Christina shrugged. ‘I don’t know,’ she said frankly.
He seemed to take a decision.
‘I want to know more about this. I will buy you a coffee while we discuss it.’
Christina did hesitate at that. She looked at him assessingly. In spite of his invitation, in spite of the blazing charm of his smile, she had the sense that he was behaving out of character, and that he was, at some level, almost angry with himself.
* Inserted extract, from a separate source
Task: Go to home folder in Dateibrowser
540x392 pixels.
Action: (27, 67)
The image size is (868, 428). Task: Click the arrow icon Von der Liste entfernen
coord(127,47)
It was oddly reassuring. Not that the stranger looked like a cruising Romeo. If he had, thought Christina, she would not have wasted a minute on him. Even if appearances proved deceptive, she could handle it. She was a modern girl and she could keep the masculine desire for flirtation well under control. Still, desire for coffee warred with her habitual dislike of doing what someone else ordered her to do. Coffee won, but only just.
‘Thank you,’ she said. She could not disguise her faint annoyance.
He had observed her debate.
‘Although you don’t usually take coffee with perfect strangers?’ His lips twitched suddenly. ‘I feel I should thank you,’ he remarked. ‘A salutary experience, believe me. This way, I think.’
He took her by the elbow. It was a light hold, barely more than the touch of his fingertips on her bare arm, but Christina was conscious of it through her whole body. She looked at him sideways, startled. The man seemed unaware of the effect he was having on her. Perhaps it was the effect he had on every woman and he was used to it. That tingle certainly did not seem to be mutual, Christina thought wryly. He looked completely unmoved.
He took her to one of the fashionable cafés that Christina would never normally have gone to on her own. Even when she had plenty of cash in her money belt, she restricted herself to the places where students and young, footloose travellers went. But the man looked as if he had never strayed off the wide boulevards in his life. He had the air of one to whom luxury was commonplace.
Watching him from under her eyelashes, Christina realised how right she had been about his elegance. The light-coloured, lightweight suit was virtually creaseless, in spite of the city battering it must have taken this morning. His shirt looked crisp and fresh and the tie he wore was, from its stained-glass colours, real silk.
Final confirmation, if it were needed, was provided by the waiter. The cafe was full of smartly dressed women with shiny, exclusive carrier bags and besuited men in groups, clattering sugar spoons and worry beads with equal vigour.
Nevertheless, Christina and her unknown companion were led immediately to the best table under the striped awning. It was close to a small orange tree in a pot, whose perfumed flowers almost succeeded in masking the fumes of combustion engines.
At first Christina thought that this was simply the waiter’s professional recognition of a wealthy man. But when he addressed her companion as ‘Monsieur’ she realised that he did, indeed, know him.
Her companion seated her, before sitting himself in the comfortable basketwork chair at right angles to her.
He looked up at the waiter and spoke in quick, idiomatic Greek. He did not speak it like a Frenchman. Christina, whose command of the language was still imperfect even after five years of summer jobs in the country, listened with mixed admiration and dudgeon.
The waiter wrote down the order and left with a small bow. She noted it particularly. Waiters at pavement cafés, even on the fashionable boulevards, seldom bowed to their customers. She would have demanded an explanation but there was another matter to be dealt with first.
‘How did you know I wanted coffee and croissants?’ she demanded as soon as the waiter had gone. ‘You didn’t ask. I am old enough to do my own ordering, you know.’
The man leaned back in his chair, very much at his ease, one arm resting negligently along the curved basketwork arm. Oh, yes, this was a man to whom comfort was an automatic expectation, unworthy of comment. He looked amused at her belligerence.
‘But why should you? It was my pleasure.’ His tone was suave. ‘You had already said yes to coffee. And I assume, if funds are low, that any sustenance will be welcome.’ He flicked a glance at his heavy wrist-watch. ‘At this time you will not get a full English breakfast, I’m afraid, even here. And it is too soon for lunch. I thought croissants and pastries would fill the gap acceptably while we discuss what to do next.’
She had to admit that she could not fault his reasoning, or withstand that look of wicked amusement which invited her to share it. But Christina went down fighting.
‘If they bring me Greek coffee as sweet as barley sugar, I’ll get up and leave,’ she threatened.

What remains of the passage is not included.